Growing finance firms to spend 75% more on IT

UK financial services companies expect to spend 75% more on IT in 2015 as business volumes grow at the fastest rate since the mid-90s

UK financial services companies expect to spend 75% more on IT in 2015 as business volumes grow at the fastest rate since the mid-90s, with keeping ahead of new entrants a major reason to spend more.

IT will see the biggest spending increases of all functions as banks invest to win new customers, launch new products, become more efficient and meet regulatory requirements, according to a report from the Confederation of British Industry (CBI) and PricewaterhouseCoopers (PwC).

In comparison to the increased spending on IT, the marketing spend will be 19% higher, 36% more will be spent on land and buildings, while there will be 34% more spent on vehicles, plant and machinery. 

The number of people employed is expected to fall by 9%, which could account for some of the extra IT budget. The report did not specify the size of the firms surveyed, but they included banks, building societies, insurance firms and asset managers. 

The CBI and PwC surveyed UK finance firms in December 2014, and it was revealed the businesses expect healthy growth to continue in the first quarter of 2015. Almost half (49%) of financial services firms said they felt more optimistic about the overall business situation compared with three months ago.

PwC UK financial services leader Kevin Burrowes said financial services firm continue to be optimistic about the future.

“But we will see them investing more to stay ahead of new entrants, deal with technology challenges, meet increasing regulatory and structural reform costs and deliver better results for customers," he said. 

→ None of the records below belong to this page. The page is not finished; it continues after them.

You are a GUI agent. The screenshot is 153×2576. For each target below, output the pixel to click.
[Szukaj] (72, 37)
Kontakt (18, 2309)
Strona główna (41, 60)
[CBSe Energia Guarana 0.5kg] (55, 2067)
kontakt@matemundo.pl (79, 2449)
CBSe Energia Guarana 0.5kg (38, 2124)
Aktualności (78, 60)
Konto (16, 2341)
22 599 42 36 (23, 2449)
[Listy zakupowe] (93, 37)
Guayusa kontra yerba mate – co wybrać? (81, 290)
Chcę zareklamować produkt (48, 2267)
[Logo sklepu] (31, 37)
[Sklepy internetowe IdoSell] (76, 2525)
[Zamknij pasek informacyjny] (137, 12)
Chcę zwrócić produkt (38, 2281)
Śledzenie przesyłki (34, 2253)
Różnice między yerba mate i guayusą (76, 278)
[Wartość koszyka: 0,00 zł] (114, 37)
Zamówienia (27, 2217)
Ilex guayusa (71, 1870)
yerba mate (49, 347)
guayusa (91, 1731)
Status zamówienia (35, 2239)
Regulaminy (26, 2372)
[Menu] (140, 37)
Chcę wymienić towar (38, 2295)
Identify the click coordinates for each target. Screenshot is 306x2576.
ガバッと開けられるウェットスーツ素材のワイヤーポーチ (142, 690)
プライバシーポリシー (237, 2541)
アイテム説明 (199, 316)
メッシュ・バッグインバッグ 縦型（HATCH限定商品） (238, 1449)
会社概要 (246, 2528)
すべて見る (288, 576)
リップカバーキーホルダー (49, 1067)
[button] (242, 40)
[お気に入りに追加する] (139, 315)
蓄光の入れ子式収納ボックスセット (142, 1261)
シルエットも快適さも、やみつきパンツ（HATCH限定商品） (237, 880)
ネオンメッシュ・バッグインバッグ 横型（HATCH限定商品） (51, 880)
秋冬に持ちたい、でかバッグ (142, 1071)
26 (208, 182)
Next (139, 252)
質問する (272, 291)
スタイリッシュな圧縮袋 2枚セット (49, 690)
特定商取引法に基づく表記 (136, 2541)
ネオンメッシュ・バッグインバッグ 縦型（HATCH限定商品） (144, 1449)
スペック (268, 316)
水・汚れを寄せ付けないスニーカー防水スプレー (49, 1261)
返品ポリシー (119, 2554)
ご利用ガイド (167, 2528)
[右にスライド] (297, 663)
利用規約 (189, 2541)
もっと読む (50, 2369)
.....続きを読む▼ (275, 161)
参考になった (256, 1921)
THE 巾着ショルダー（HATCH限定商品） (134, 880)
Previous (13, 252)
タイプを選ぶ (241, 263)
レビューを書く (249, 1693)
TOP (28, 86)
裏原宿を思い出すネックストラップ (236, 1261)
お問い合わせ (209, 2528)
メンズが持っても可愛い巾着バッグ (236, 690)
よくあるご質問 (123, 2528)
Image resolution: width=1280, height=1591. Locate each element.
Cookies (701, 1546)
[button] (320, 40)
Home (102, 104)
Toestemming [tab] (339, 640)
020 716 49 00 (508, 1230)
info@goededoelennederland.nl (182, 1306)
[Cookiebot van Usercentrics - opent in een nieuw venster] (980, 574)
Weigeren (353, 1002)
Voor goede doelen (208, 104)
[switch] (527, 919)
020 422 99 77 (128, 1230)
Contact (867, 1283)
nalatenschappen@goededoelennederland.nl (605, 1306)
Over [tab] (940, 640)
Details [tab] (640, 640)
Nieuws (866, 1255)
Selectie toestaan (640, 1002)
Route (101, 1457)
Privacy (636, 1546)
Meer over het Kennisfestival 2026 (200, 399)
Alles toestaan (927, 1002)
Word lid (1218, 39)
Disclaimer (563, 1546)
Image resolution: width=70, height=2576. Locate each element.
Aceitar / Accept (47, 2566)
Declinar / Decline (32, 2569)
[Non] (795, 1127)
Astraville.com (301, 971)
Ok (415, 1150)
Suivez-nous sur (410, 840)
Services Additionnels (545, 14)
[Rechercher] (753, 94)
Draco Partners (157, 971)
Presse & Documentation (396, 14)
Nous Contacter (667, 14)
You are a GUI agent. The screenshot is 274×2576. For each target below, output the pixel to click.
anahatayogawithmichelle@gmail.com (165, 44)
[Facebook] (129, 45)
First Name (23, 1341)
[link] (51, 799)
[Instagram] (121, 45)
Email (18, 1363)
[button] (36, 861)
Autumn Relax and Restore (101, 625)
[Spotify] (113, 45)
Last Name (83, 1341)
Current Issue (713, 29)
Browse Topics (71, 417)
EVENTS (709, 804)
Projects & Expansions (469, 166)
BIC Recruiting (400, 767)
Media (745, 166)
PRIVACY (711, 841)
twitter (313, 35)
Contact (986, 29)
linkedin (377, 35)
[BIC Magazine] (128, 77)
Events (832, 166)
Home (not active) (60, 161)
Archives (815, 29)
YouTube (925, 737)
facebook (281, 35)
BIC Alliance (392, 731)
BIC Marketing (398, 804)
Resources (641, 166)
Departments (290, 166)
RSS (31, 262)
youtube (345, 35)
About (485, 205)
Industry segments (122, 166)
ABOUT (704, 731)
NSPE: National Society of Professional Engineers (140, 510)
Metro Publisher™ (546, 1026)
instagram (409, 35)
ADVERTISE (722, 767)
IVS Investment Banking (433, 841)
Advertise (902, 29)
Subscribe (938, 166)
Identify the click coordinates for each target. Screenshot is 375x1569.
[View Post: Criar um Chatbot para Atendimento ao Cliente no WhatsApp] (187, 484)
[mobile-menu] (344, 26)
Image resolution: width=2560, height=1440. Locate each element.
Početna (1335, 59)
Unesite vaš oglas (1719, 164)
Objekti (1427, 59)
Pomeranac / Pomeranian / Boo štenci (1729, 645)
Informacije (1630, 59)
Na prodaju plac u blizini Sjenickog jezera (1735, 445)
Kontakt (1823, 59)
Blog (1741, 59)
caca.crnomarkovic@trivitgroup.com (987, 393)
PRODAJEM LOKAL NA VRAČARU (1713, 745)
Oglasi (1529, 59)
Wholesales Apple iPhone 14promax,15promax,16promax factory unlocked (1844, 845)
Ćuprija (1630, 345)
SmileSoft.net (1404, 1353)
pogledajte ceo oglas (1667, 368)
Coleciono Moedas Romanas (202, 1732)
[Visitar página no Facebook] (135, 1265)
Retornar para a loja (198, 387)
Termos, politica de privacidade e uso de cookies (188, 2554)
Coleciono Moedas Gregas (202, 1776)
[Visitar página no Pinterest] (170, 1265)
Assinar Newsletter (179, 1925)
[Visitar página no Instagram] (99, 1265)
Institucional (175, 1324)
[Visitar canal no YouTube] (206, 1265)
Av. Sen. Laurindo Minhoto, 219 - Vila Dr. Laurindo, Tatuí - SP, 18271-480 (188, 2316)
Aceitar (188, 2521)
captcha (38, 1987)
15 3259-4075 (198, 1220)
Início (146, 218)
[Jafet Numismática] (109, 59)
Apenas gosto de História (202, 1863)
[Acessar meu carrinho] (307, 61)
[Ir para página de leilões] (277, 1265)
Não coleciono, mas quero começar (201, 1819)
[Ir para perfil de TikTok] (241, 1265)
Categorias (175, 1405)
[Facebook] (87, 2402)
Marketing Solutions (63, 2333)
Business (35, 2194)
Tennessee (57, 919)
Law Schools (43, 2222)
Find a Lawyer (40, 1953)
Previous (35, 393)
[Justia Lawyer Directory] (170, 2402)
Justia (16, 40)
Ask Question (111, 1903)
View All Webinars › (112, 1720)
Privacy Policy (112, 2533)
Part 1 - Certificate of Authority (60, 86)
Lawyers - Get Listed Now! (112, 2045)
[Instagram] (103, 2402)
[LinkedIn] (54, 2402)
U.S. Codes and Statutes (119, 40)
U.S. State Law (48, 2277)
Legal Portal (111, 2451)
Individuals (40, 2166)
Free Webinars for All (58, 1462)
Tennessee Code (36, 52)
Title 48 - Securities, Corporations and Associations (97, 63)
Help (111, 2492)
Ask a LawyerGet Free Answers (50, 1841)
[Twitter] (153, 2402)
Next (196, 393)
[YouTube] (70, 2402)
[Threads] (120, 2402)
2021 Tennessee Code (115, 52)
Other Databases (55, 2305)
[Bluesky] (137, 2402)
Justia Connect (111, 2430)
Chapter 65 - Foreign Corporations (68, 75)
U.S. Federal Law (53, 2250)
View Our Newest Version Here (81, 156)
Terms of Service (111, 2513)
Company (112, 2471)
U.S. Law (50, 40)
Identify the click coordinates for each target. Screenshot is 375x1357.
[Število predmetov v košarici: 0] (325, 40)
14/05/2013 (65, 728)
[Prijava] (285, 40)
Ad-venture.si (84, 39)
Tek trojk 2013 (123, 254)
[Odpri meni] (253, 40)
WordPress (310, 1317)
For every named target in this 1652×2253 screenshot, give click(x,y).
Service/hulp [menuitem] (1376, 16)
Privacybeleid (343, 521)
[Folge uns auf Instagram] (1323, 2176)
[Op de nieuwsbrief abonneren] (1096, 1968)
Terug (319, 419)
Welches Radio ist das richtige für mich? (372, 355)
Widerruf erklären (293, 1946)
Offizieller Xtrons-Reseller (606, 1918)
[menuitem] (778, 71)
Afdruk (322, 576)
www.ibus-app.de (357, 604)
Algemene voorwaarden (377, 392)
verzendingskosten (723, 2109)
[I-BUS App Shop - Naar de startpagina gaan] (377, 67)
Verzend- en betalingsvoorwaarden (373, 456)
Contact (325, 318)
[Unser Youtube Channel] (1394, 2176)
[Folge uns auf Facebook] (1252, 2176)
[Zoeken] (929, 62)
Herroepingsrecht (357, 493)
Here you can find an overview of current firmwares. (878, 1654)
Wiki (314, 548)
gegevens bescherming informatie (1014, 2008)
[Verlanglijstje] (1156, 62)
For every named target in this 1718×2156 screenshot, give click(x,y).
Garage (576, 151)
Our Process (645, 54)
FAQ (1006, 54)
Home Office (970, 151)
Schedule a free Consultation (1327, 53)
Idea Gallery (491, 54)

New entrants to banking sector

The finance sector regulators are trying to inject competition into the sector, and 2015 is seeing new entrants enter the market and apply for licences. These new entrants range from startups with finance heritage to IT-based businesses.

New banks view IT as a differentiator because modern technologies can cut costs dramatically compared with big traditional banks with legacy systems that are expensive to maintain. Digital technologies, such as mobile, attract consumers.

A recent survey of 2,000 people by banking software supplier Fiserve showed 80% of people would trust a bank if it had the right technology in place. More than half (56%) said a new bank would have an advantage over rivals if its IT was reliable. 

New entrants to the UK are putting IT at the heart of their strategies.

Germany’s Fidor Bank – which is social media-based and built on Web 2.0 technology – recently announced its imminent UK launch and online banking startup Charter Savings Bank has just launched.

Elsewhere, challenger bank Hampden will start operating in the first quarter of 2015, following its decision to use a cloud-based banking platform from Oracle, and digital-only Atom Bank is promising to convert its low costs into better interest rates for customers.

Then there are internet giants such as Google, Facebook and Apple that are encroaching into financial services, whether it be information enhancement or payments.

One senior IT professional said 75% is a massive increase in IT spending and is unlikely to be the case for the big banks. 

"This must be smaller firms because big banks don’t have the flexibility to increase spending that much," he said.

“This year I think some of the big banks might increase spending on things like mobile applications, internet banking and security. But I can only see increases of 5%, 10% or 15% at the most in certain areas.”